Roubaix : un enfant de 8 ans grièvement blessé par des cambrioleurs en fuite
Ce « fait divers » se déroule à Roubaix. Des cambrioleurs en fuite prennent tous les risques en voiture pour échapper aux forces de l’ordre. Parfois, cela se passe « bien », comprenez, sans faire de victimes. Cette fois, il y a cinq victimes à déplorer, dont un enfant de 8 ans gravement blessé. Trois policiers ont également été blessés, dont l’un fut mordu lors des interpellations.
Là encore, on est loin de l’image d’Epinal des monte-en-l’air, discrets et nobles d’esprit, façon Arsène Lupin. Un enfant de 8 ans est gravement blessé dans cette histoire sordide. Vous attendez tranquillement le bus avec votre gamin et, une seconde après, vous êtes tous deux happés par un véhicule qui vous brise, net. L’horreur.

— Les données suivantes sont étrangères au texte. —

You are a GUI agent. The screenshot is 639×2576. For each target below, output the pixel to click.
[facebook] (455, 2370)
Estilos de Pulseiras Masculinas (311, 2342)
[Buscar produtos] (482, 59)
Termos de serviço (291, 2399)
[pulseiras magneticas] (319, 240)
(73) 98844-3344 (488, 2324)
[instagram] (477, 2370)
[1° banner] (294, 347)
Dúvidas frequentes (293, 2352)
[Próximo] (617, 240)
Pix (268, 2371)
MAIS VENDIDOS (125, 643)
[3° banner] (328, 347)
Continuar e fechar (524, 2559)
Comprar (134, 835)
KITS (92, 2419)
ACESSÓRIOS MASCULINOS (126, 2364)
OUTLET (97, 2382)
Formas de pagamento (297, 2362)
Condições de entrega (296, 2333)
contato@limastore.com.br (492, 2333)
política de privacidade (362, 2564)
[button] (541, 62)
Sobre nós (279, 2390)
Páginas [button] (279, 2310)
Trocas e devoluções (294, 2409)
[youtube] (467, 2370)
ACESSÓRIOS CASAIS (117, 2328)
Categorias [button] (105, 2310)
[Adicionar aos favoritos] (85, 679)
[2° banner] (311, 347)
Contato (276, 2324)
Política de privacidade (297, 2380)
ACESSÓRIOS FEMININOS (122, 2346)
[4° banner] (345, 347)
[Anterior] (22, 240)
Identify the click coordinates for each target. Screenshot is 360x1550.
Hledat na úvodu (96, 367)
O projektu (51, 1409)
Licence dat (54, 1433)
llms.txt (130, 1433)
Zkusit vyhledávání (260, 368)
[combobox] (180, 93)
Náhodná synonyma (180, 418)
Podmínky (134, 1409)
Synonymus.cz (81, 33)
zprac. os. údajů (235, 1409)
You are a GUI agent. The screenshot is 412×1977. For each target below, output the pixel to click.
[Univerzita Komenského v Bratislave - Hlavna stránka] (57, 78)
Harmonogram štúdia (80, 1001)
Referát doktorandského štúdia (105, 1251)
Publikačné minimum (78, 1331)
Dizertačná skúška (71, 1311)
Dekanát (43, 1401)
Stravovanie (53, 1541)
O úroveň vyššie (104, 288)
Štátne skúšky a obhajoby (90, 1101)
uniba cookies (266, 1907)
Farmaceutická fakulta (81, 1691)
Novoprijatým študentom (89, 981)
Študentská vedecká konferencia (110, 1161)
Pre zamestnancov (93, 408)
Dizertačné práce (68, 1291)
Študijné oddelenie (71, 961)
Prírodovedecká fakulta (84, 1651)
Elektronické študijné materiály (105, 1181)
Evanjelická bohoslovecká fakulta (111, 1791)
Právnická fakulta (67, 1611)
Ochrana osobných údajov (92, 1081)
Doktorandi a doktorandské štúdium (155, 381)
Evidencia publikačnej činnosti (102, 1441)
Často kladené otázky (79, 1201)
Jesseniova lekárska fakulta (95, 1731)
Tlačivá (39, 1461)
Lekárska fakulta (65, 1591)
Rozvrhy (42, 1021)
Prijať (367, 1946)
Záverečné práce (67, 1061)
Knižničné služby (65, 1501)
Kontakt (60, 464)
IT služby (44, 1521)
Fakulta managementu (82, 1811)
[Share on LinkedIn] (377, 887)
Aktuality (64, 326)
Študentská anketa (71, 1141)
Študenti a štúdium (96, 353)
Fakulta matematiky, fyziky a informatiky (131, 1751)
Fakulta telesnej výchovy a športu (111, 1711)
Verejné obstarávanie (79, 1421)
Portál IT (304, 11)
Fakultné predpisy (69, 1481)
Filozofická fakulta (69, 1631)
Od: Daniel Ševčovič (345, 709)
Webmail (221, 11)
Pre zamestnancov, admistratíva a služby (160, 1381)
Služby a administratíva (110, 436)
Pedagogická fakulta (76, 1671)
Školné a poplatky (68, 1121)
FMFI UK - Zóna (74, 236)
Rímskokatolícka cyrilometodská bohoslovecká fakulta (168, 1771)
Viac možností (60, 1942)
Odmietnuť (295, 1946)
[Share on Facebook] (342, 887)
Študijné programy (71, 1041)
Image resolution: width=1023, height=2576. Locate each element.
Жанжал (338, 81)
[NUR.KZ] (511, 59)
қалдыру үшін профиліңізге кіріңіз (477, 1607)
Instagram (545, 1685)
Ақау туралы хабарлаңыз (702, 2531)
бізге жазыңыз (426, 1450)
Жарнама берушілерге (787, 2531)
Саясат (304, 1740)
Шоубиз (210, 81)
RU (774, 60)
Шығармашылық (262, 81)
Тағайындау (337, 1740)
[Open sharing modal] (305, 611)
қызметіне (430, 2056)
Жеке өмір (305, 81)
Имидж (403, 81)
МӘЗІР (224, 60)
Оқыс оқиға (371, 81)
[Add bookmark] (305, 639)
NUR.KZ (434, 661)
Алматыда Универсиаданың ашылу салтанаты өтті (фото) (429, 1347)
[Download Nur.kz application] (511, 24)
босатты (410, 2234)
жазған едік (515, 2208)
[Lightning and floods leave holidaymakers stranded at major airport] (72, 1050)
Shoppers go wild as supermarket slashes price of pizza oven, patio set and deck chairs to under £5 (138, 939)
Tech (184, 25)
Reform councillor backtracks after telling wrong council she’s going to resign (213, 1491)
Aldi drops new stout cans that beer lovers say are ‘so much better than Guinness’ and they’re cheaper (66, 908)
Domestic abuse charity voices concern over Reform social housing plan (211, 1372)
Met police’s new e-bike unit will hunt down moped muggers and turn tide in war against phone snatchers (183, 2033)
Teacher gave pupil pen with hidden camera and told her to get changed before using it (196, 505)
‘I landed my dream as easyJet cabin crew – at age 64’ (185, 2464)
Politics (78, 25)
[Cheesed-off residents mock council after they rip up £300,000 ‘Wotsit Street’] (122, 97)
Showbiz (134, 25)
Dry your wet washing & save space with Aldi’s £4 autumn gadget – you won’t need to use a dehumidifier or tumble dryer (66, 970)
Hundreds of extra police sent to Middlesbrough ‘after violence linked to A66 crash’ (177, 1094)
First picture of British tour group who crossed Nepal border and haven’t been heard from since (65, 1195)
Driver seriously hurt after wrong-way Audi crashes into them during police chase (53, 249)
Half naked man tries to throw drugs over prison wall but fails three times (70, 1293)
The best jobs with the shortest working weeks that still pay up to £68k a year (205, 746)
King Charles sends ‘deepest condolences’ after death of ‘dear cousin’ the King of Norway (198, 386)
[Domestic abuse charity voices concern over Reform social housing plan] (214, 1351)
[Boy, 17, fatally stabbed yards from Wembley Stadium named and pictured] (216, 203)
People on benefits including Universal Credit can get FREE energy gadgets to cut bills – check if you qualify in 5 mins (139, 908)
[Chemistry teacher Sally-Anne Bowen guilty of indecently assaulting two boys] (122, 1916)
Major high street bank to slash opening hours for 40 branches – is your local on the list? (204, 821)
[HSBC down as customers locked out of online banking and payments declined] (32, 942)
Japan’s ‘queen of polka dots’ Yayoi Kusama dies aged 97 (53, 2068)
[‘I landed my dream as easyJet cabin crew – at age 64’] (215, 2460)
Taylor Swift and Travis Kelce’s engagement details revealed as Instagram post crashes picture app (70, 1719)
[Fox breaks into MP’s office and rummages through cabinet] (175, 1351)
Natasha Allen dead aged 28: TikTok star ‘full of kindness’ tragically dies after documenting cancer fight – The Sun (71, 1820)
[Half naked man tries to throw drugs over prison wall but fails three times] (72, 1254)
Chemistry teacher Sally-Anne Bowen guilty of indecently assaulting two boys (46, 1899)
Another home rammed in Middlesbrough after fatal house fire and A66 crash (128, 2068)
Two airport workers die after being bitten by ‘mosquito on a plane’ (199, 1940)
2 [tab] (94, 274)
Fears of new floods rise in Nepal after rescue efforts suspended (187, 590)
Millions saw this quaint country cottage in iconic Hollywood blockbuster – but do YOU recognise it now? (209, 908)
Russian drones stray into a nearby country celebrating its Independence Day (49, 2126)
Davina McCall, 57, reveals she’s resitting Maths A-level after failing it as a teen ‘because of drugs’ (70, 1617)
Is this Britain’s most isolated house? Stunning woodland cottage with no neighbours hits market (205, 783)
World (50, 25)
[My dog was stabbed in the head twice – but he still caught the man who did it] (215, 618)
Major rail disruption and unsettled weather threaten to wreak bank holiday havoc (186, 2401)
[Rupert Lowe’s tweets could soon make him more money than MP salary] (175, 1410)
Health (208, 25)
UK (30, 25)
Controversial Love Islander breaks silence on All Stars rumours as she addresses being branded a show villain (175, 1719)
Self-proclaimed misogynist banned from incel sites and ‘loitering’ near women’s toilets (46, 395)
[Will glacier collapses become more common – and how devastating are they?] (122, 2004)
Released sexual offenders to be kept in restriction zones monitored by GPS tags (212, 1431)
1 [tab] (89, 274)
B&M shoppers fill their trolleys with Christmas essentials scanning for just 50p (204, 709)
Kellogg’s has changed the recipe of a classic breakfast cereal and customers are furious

Ces deux drames illustrent parfaitement le nouveau visage de ces criminels, prêts à toutes les infamies pour voler quelques euros. Ils remontent à quelques jours à peine. Des drames tels que ceux-là frappent des familles, tous les jours, dans toute la France. Pêle-mêle : la nuit de terreur vécue par un couple de retraités du Gers, la séquestration et le tabassage d’un adolescent chez lui par les cambrioleurs, la mort d’un père de famille après l’intrusion en pleine nuit de six faux gendarmes, une grand-mère braquée à domicile alors qu’elle faisait la sieste avec sa petite fille, une nounou et deux nourrissons frappés par un cambrioleur en pleine journée, le meurtre d’un homme de 58 ans chez lui, à Lisieux, pour une carte bancaire et des clés de voitures, etc. Jugez par vous-même de la gravité de cette violence à domicile.
Si constater l’ampleur de ce fléau à travers la lecture de tous ces drames est nécessaire à une prise de conscience, il faut aller plus loin. C’est la raison pour laquelle j’ai envoyé une lettre ouverte aux responsables politiques français afin de les interpeller sur l’urgence de la situation. Il faut agir et vite.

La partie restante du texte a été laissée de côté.